E’ quello che è capitato un giorno a mons. Figini, illustre Preside della facoltà teologica di Milano. quando ancora era considerato il più grande teologo in circolazione almeno negli anni di Papa Pacelli (Va detto però che in quel piccolo universo concentrazionario quale era allora il seminario milanese, senza confronti con il mondo esterno, era facile che si creassero figure mitiche come quella di mons. Figini, tanto che sono portato a credere che, se fossi rimasto qualche anno ancora in seminario, avrei potuto anch’io aspirare al titolo di migliore latinista almeno della diocesi di Milano).
Ecco la scena che si svolse su un tram di p.za Cadorna, la sera che il nostro Monsignore vi salì per recarsi in via Calatafimi.

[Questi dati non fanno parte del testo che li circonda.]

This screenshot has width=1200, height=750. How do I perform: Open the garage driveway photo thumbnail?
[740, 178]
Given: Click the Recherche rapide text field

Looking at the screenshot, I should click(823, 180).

Monsignore, al bigliettaio che gli sta di fronte, seduto al suo panchetto, in coda alla vettura:“Mi perdoni. Questo è il tram che passa da via… da via… ? Ahimè, che la parola non mi viene….”.Bigliettaio, con un fare rispettoso e incoraggiante: “Provi a frugare ancora nella memoria.E se vuole che l’aiuti, mi faccia pure qualche domanda”.

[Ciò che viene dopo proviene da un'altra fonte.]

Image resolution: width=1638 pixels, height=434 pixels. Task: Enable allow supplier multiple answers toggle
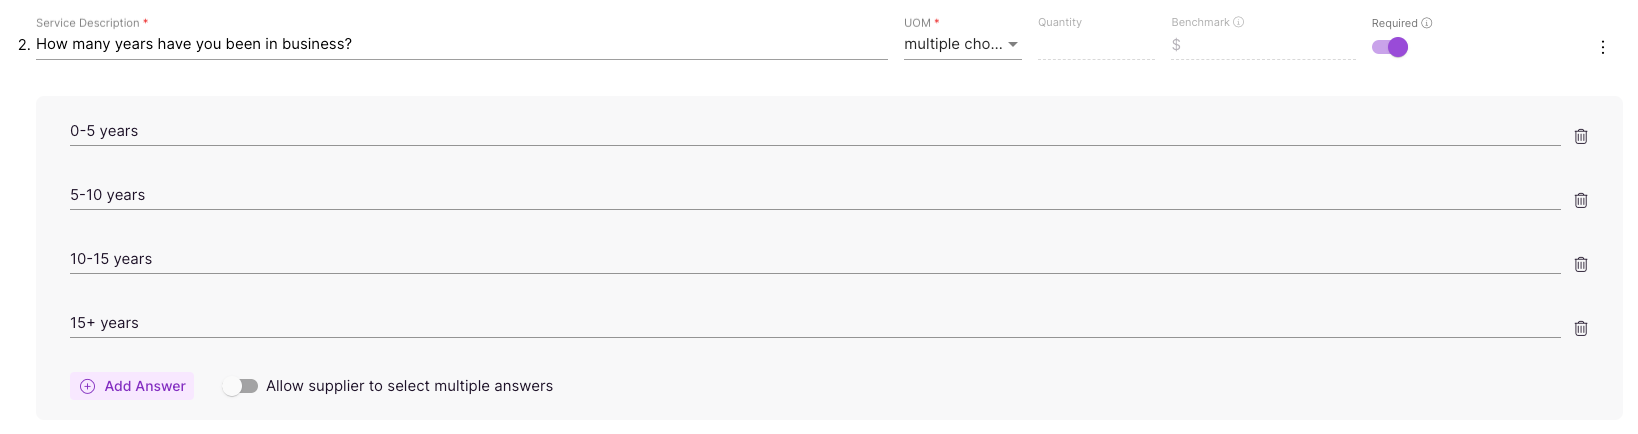[240, 386]
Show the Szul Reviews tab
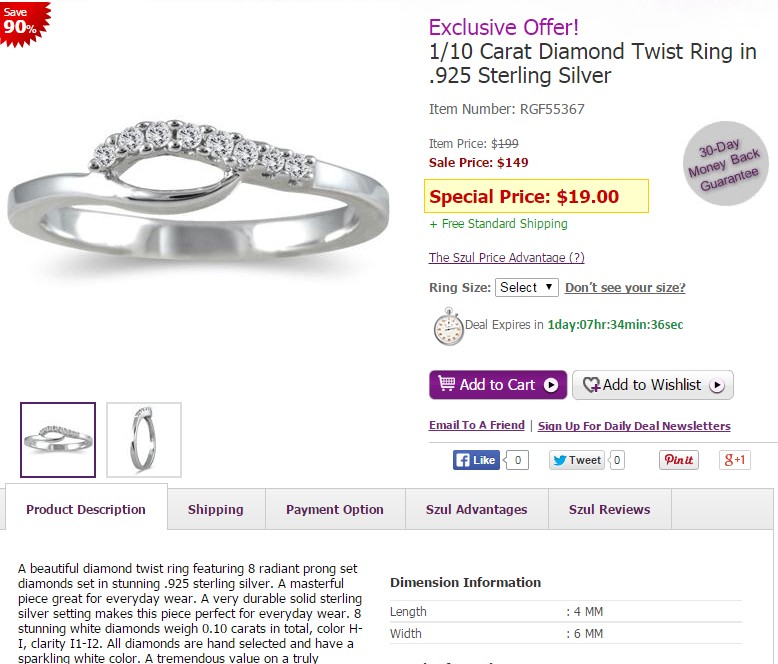This screenshot has height=664, width=778. (610, 509)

Monsignore: “E’ il nome di una grande battaglia combattuta dai garibaldini in terra siciliana. Mi hanno raccontato di questa battaglia due amici bergamaschi, che avevano partecipato alla spedizione.I bergamaschi pare che fossero più di 200, attirati in quell’avventura soprattutto dal prestigio di Garibaldi”.

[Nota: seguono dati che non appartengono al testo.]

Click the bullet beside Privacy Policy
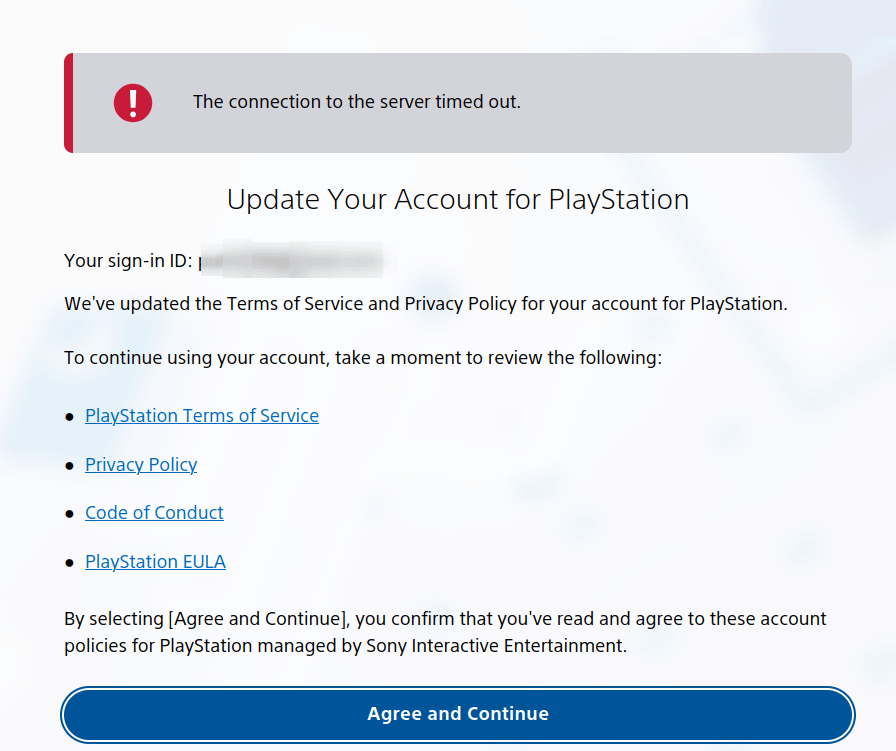 69,466
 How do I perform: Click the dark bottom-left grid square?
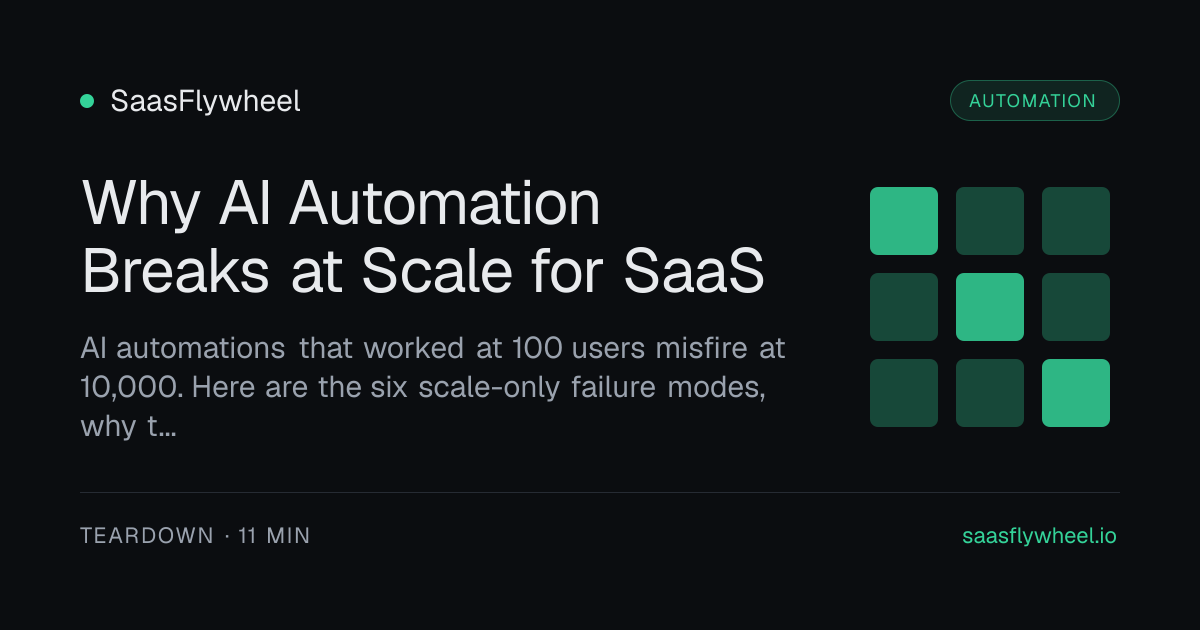904,393
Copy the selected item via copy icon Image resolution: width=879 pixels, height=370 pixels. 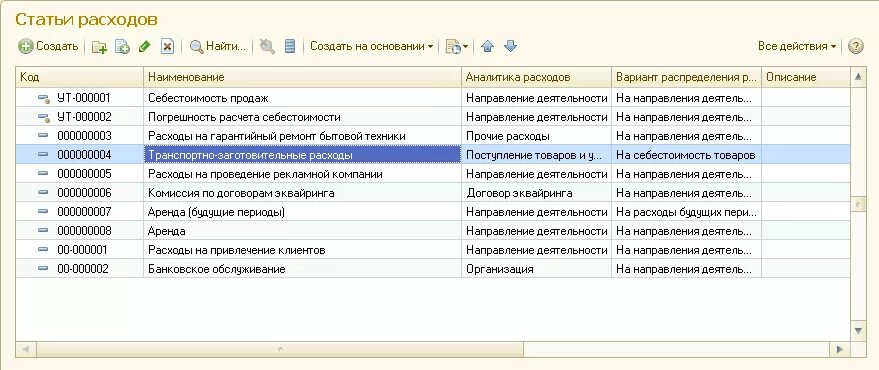tap(122, 47)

Bigliettaio, dando qualche leggero segno di impazienza.: “Sì, d’accordo, ma il problema ora è di trovare il nome della via”.
Monsignore:“Se avessi tra le mani quel magnifico resoconto che sulla spedizione ci ha lasciato Cesare Abba, con il titolo Da Quarto al Volturno, il problema sarebbe già risolto”.
Bigliettaio, dando sfogo a questo punto a tutto il suo buon senso: ”Monsignore, vedo che lei parla come un’enciclopedia, ma, se permette, il mio parere è questo: non sarebbe stato meglio, invece di ricordare tante cose, tenere a mente quell’unico nome che ora ci manca?”.
Appunto.
That is the question..

Queste divagazioni sulla memoria devo confessare che hanno lo scopo di ingannare l’attesa di un referto clinico per un esame a cui sono stato sottoposto qualche giorno fa.Avendo dovuto cambiare il mio medico curante, ho affrontato ben volentieri tutti gli accertamenti che mi sono stati prescritti, tranne quello riguardante la situazione neurologica dell’encefalo. Provo sempre un po’di disagio al pensiero che un occhio indiscreto possa penetrare nel mio mondo segreto e spiare indebitamente i movimenti dei miei pensieri più o meno vagabondi....Se, come spero, non si troverà nessuna particolare anomalia, mi guarderò bene dal confidare la mia soddisfazione a certi amici, perché non si ripeta quello che è capitato a un mio vecchio professore di seminario.Reduce da un delicato intervento alla testa, diede lui stesso pubblicamente notizia del felice superamento di questa sua disavventura dicendo: “Mi hanno guardato dentro e non hanno trovato niente”.Tra gli ascoltatori ci fu allora qualcuno – di uno so con assoluta certezza - che commentò la notizia mormorando segretamente una frase che aveva reso famoso in quei tempi un personaggio di Jacovitti.L’espressione, impietosa, era: “Lo supponevo!”.